* **DATA IN THIS EXERCISE**:
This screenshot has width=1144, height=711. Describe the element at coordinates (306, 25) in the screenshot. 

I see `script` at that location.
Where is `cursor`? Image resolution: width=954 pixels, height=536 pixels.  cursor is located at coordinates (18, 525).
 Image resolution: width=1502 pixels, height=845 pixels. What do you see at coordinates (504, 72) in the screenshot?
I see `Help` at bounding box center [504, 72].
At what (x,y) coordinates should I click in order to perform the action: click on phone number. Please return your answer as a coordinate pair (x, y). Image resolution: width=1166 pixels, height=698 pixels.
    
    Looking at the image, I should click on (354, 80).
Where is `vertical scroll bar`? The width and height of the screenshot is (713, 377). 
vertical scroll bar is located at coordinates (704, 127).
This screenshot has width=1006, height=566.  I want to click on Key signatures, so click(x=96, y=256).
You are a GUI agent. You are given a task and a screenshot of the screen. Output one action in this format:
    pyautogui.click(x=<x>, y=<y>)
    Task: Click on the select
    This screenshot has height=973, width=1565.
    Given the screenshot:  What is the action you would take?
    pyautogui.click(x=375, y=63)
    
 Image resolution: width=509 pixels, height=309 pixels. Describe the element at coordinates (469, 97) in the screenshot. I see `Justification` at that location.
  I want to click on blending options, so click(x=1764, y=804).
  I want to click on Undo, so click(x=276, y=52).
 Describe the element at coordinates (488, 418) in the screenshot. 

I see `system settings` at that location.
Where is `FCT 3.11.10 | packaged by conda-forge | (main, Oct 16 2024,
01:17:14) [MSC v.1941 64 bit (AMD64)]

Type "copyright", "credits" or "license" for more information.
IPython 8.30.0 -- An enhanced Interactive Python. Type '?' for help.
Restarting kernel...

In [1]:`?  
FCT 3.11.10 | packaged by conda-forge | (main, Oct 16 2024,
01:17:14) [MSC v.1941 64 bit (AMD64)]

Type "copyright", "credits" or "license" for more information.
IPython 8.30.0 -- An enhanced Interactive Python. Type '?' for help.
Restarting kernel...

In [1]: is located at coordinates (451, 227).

* **TO BE DONE**: Can you copy out, word for word, the lines of the material above, starting at the line that contains "You are a GUI" and stopping after the final line of the material?

* **COMPLETED TASK**:
You are a GUI agent. You are given a task and a screenshot of the screen. Output one action in this format:
    pyautogui.click(x=<x>, y=<y>)
    Task: Click on the select
    This screenshot has height=973, width=1565.
    Given the screenshot:  What is the action you would take?
    pyautogui.click(x=375, y=63)
    
 Image resolution: width=509 pixels, height=309 pixels. Describe the element at coordinates (469, 97) in the screenshot. I see `Justification` at that location.
  I want to click on blending options, so click(x=1764, y=804).
  I want to click on Undo, so click(x=276, y=52).
 Describe the element at coordinates (488, 418) in the screenshot. 

I see `system settings` at that location.
Where is `FCT 3.11.10 | packaged by conda-forge | (main, Oct 16 2024,
01:17:14) [MSC v.1941 64 bit (AMD64)]

Type "copyright", "credits" or "license" for more information.
IPython 8.30.0 -- An enhanced Interactive Python. Type '?' for help.
Restarting kernel...

In [1]:`?  
FCT 3.11.10 | packaged by conda-forge | (main, Oct 16 2024,
01:17:14) [MSC v.1941 64 bit (AMD64)]

Type "copyright", "credits" or "license" for more information.
IPython 8.30.0 -- An enhanced Interactive Python. Type '?' for help.
Restarting kernel...

In [1]: is located at coordinates (451, 227).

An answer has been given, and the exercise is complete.